The first museum dedicated to his work opened for the centennial of his birth in 1963 in a different part of Oslo. When the city decided to revitalize its inner harbor, Spanish architect Juan Herrero won the design competition with his 13-story-tall rectangle that from certain angles gives the impression of a top hat that is leaning slightly. (A Norwegian critic apparently derided it as the world's largest collection of guard rails!) Here are views of the Ferris wheel from below and above (opera house to the right, below).

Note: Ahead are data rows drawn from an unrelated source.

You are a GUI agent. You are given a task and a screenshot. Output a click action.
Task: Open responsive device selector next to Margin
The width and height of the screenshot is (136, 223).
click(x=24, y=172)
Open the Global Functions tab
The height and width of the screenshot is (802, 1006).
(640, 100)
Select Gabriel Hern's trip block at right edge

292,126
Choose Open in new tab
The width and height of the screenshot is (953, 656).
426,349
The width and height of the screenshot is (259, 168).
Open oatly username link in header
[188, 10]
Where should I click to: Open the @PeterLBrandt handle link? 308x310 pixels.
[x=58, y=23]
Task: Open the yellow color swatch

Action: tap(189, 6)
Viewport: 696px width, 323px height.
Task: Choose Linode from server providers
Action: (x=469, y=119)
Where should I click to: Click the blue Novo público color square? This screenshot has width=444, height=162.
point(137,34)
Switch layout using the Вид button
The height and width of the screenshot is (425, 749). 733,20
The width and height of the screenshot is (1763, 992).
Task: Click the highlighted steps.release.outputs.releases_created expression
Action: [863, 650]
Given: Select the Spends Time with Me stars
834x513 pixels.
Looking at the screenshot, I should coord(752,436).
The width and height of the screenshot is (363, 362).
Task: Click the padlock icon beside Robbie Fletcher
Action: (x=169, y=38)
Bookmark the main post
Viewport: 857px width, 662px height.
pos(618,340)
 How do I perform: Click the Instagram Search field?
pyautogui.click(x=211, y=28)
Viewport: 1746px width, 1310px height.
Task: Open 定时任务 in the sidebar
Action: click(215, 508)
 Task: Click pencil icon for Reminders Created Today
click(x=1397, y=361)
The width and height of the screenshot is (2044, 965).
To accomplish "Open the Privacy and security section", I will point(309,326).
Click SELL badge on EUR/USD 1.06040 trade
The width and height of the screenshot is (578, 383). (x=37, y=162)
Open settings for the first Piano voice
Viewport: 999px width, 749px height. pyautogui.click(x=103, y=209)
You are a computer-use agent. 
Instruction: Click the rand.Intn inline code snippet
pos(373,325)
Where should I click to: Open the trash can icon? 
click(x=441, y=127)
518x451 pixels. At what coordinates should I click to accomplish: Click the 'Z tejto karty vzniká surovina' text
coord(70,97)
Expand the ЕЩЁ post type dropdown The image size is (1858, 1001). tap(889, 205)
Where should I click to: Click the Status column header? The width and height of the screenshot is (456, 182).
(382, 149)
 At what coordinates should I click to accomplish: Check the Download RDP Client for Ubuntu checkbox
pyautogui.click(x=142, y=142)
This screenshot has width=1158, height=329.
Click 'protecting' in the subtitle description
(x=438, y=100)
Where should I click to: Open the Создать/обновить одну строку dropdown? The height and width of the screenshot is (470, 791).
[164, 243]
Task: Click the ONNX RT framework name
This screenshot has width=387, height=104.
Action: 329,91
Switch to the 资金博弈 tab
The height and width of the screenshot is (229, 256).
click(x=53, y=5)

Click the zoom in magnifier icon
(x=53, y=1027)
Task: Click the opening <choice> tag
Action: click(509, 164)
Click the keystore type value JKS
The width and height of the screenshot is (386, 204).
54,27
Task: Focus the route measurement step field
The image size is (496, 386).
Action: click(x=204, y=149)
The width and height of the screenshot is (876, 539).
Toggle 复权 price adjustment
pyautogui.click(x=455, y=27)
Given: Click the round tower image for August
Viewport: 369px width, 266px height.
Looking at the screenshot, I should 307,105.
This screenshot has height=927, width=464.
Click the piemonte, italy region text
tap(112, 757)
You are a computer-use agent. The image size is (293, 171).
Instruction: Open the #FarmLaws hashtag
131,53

I was feeling kind of silly, but I also found the dissonant soundtrack irritating. Then it was on down to floor 9 for "METAATEM" by German artist Kerstin Brätsch (1979- ), a much edgier installation.
Above: a series of Rorschach-like prints sometimes looked like aliens or monsters. Below: the bench and several large free-standing walls were constructed of cardboard and paint. I sat to flip through the booklet and watch a photo montage she made with another artist the involved using paint and tape to appear to alter the shape or contour of their faces and bodies into different characters.
"Atem" is the German word for "breath." These paintings on large translucent panels wafted slowly in a breezeway from one room to the next, where I found this pond with glass eyes.
He often depicted the same subject multiple times (see below).
Of course you can see "The Scream" on display, but did you know that there is no definitive version? He never made an oil painting of "The Scream"; instead, it's a series of drawings or prints. At any one time, there are 3 versions hanging up in a small, 4-sided tabernacle, with text on the 4th wall. However, due to the degrading effects of light, only 1 is ever uncovered at a time; every 30 minutes, little doors automatically open / shut to reveal 1 of them, except the printed version(s) are shown twice as often, because the charcoal drawings are more fragile.
I was really sorry that my visit was mistimed for the opening of a new exhibit, "Lifeblood" on the 3rd floor. It examines the intersections of Munch's life and work with contemporary medicine (his mother kept his vaccination records!), and I was even sorrier that the conference I attended didn't do a better job of advertising the lunchtime talks, because I caught only the last 10-15 minutes of a presentation on the development of the exhibit. However, the website is very good, so I was able to get a lot of the content now that I missed then. Munch's father was a physician, and his brother studied to be one before dying of pneumonia. Munch himself was often ill (mentally, physically, from overwork and too much drinking), and his mother and sister both died of tuberculosis.
I thought "The Sick Child" might make a good teaching piece, but despite being one of his repeated motifs (as he processed the death of his sister when she was 15 and he was 13), there was no postcard of it was available in the gift shop. At this point it was time to walk to the immigrant neighborhood where I had spent my first night in Oslo to begin the European Conference on Social Medicine.